# Best fastener for attaching signs to trees



## icecreamjay (Apr 13, 2004)

Hi,

I'm helping to put up intersection markers on our local trails and the land manager is currently researching fasteners. The signs will be mounted on trees. 

The guys at the fastener place recommended some deck screws. The land manager has a bunch of aluminum nails already in his possession. He also said that aluminum was the most logger friendly, as this is a managed forest. He is wondering about the durability though, the signs weren't cheap and there are over 200 of them, so we want to get as much life out of them as possible. 

Any thoughts or ideas? Obviously its his call, but I figure it can't hurt to get some opinions and ideas to bounce off him.


----------



## bsieb (Aug 23, 2003)

What type of signs, what are they made of? The aluminum nails are ok if they will do the job, although not as convenient or easily reversible as screws. Are they aluminum roofing nails?

▶ [Record extracts]

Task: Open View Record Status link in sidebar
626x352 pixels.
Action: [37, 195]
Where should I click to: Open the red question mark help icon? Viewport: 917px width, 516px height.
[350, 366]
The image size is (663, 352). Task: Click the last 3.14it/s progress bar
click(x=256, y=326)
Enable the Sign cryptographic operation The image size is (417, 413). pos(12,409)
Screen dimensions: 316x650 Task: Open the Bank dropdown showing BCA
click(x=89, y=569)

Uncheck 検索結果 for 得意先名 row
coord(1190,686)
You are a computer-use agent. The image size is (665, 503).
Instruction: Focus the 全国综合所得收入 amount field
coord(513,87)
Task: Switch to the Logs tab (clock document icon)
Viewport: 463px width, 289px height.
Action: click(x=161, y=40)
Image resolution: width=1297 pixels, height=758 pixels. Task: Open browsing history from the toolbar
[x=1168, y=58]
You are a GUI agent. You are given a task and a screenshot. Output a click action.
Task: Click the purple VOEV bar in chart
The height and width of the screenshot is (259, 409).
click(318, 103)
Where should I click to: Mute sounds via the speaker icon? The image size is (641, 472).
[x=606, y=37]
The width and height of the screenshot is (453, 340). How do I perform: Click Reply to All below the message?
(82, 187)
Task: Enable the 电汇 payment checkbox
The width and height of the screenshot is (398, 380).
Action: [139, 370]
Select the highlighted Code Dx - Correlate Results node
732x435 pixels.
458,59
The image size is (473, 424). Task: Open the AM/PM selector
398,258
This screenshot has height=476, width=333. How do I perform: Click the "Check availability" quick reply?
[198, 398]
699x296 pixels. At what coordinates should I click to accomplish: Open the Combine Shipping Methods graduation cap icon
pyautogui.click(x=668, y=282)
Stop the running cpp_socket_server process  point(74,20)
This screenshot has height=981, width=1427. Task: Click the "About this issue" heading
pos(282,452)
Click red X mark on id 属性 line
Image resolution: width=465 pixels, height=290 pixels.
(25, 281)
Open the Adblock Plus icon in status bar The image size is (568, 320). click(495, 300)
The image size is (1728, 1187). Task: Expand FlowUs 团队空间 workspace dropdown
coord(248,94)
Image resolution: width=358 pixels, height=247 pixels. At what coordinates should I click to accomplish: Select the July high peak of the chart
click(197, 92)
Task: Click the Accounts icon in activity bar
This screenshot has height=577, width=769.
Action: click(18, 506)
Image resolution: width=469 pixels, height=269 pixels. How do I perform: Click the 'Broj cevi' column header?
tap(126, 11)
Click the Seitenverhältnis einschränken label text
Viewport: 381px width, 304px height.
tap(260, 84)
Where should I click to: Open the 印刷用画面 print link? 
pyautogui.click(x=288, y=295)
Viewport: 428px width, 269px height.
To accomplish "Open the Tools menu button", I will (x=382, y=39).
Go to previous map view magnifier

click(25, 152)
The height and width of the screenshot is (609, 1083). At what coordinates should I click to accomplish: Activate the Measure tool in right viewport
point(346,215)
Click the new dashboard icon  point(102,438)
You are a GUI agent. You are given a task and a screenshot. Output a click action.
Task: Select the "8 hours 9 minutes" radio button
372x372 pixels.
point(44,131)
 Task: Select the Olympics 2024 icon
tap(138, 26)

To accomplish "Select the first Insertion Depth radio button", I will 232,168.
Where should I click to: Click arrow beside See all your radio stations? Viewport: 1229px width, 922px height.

▶ [Tasks to perform]
1. In the forum thread about attaching signs to trees, what did the guys at the fastener place recommend?
2. Please extract the passage of the tree-sign thread between "I'm helping to" and "(Aug 23, 2003)", inclusive.

▶ [Exercise results]
1. Deck screws.

2.
I'm helping to put up intersection markers on our local trails and the land manager is currently researching fasteners. The signs will be mounted on trees. 

The guys at the fastener place recommended some deck screws. The land manager has a bunch of aluminum nails already in his possession. He also said that aluminum was the most logger friendly, as this is a managed forest. He is wondering about the durability though, the signs weren't cheap and there are over 200 of them, so we want to get as much life out of them as possible. 

Any thoughts or ideas? Obviously its his call, but I figure it can't hurt to get some opinions and ideas to bounce off him.


----------



## bsieb (Aug 23, 2003)